Der Ausbruch ist völlig untypisch für Steinmeier, der für manche Linke deshalb ein rotes Tuch ist, weil er 1999 bis 2005 Kanzleramtsminister unter Bundeskanzler Gerhard Schröder war und maßgeblich mitverantwortlich für die Agenda 2010 mit den berühmt-berüchtigten Hartz-IV-Reformen ist.

Außenpolitik, mehr als nur rote Teppiche

Als Politiker ist Steinmeier ein Mann des Ausgleichs. Als SPD-Kanzlerkandidat 2009 scheiterte er deswegen, der Außenminister der Großen Koalition konnte sich als Kanzlerkandidat nicht kantig genug von Angela Merkel absetzen. Er ist mehr der geborene Außenminister oder Bundespräsident.

In seinem Buch „Flugschreiber“ schildert er in berührenden Worten, wie Deutschland auf einen Brief einer Lehrerin aus Donezk in der Ukraine die Fenster der Schule reparieren ließ, und nochmals reparieren ließ, obwohl sie die russlandtreuen Separatisten immer wieder zerstörten.
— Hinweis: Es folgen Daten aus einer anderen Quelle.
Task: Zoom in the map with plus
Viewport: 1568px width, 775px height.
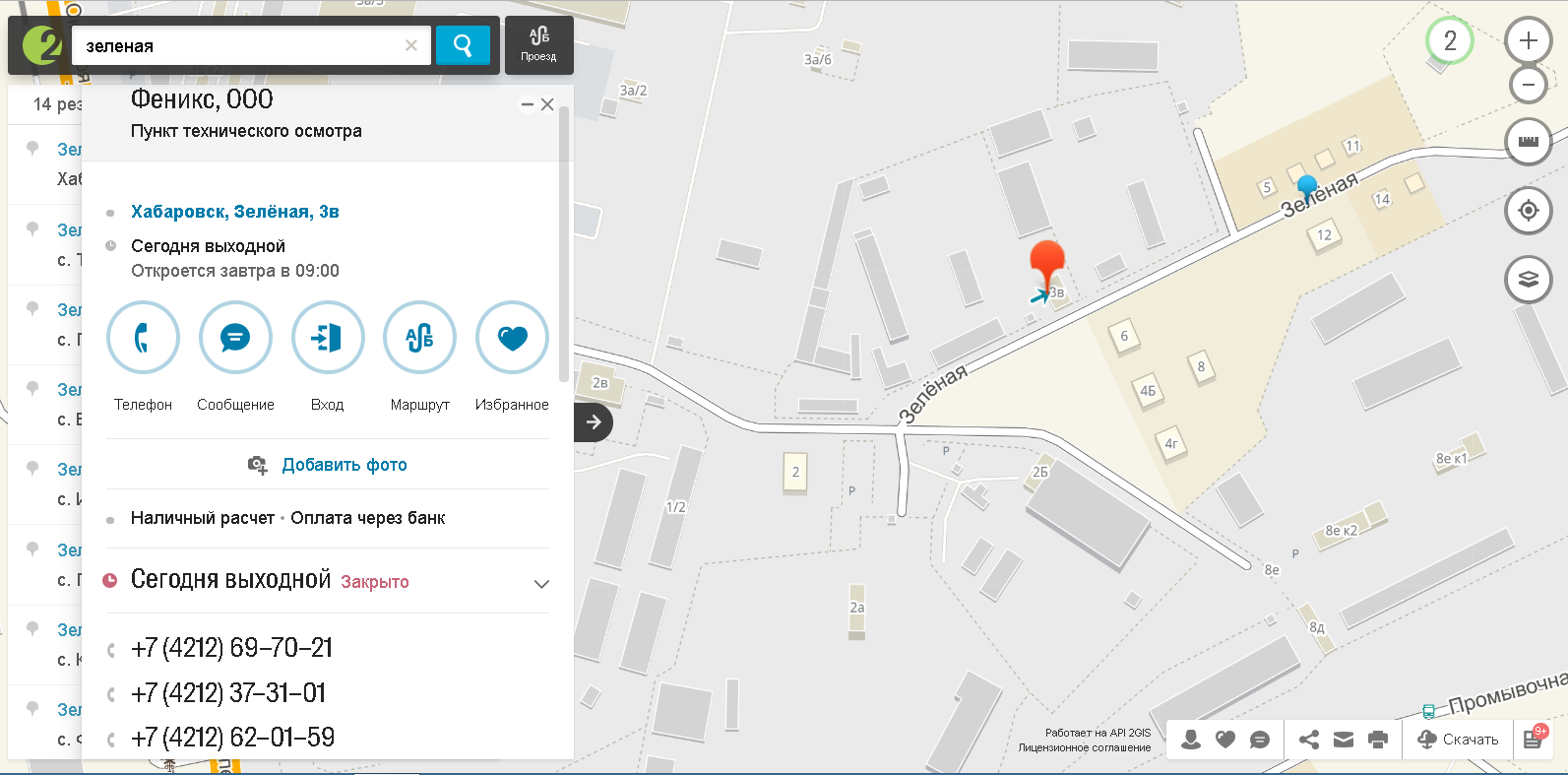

Sein treffendes wie berührendes Fazit dazu lautet: „Außenpolitik, das sind nicht nur rote Teppiche – manchmal ist Außenpolitik nicht mehr und nicht weniger als das Reparieren zerschossener Schulfenster.“

Wutbürger motivieren, Staatsbürger zu sein

Auch wenn Frank-Walter Steinmeier als Außenminister nicht bloß Schulfenster reparieren ließ, schwingt bei dieser Episode die Frage mit: Was tut er, damit die Fenster nicht immer wieder zerschossen werden? Sprich, als Außenminister wirkte Steinmeier weniger als Gestalter, sondern wie einer, der das Beste aus den Umständen macht.

Sehr eindrücklich aber war er im Privaten: 2010 zog er sich für einige Wochen von der geliebten Politik zurück, um seiner erkrankten Frau eine Niere zu spenden.

Der designierte Bundespräsident Steinmeier ist nicht nur inhaltlich und menschlich gut vorbereitet. Mit seinem silbernen Haar passt er auch gut in das Amt. Seine Herausforderung wird sein: Wie mit der Verrohung der politischen Kultur, den Wütenden und den Wut-Bürgern, wie mit Pegida und mit der AfD umgehen? Wie Wutbürger motivieren, Staatsbürger zu sein.

Silberhaar in aschgrauen Zeiten – das ist quasi Titel und Aufgabe für die Amtszeit von Frank-Walter Steinmeier.

Seine letzte Rede als Außenminister hielt Frank-Walter Steinmeier im Bundestag am 26. Januar 2017.